• [TASK GOAL] Copy out, unchanged, the stretch of items from the line containing "The width and" through the line containing "[x=1090, y=649]".

• [GIVEN RECORDS]
-- START --
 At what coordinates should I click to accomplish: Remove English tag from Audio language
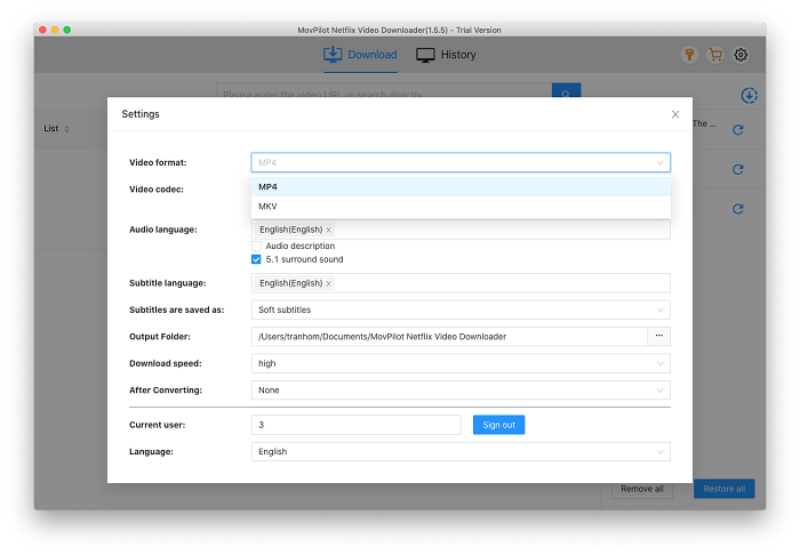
-- END --
-- START --
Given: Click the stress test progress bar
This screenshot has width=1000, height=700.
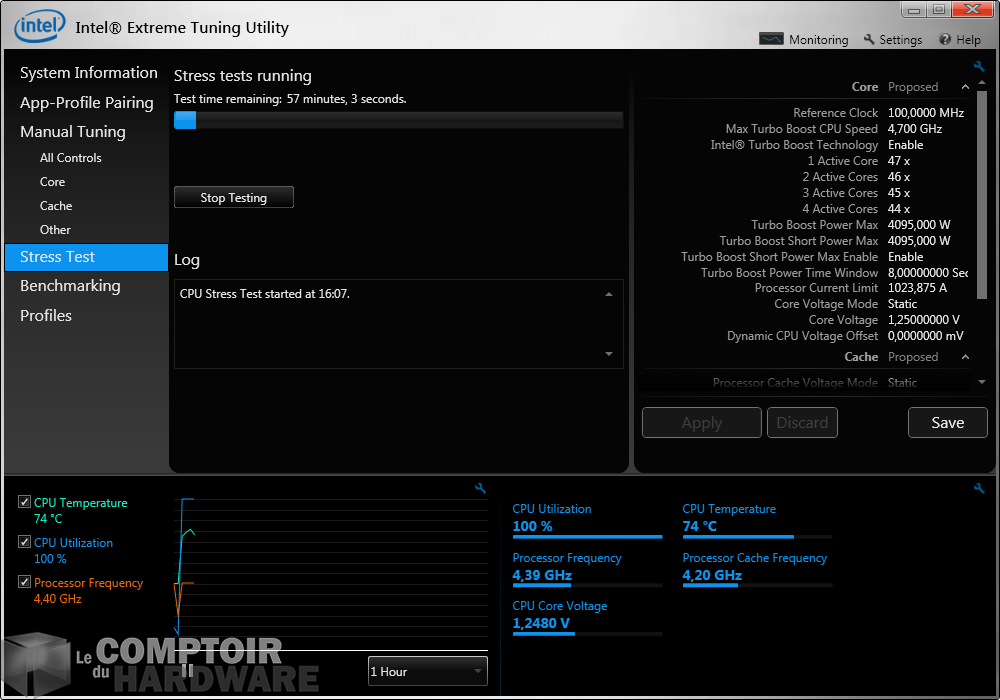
-- END --
-- START --
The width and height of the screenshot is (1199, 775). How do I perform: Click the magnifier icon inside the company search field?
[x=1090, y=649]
-- END --
• [ANSWER BELOW]
The width and height of the screenshot is (1199, 775). How do I perform: Click the magnifier icon inside the company search field?
[x=1090, y=649]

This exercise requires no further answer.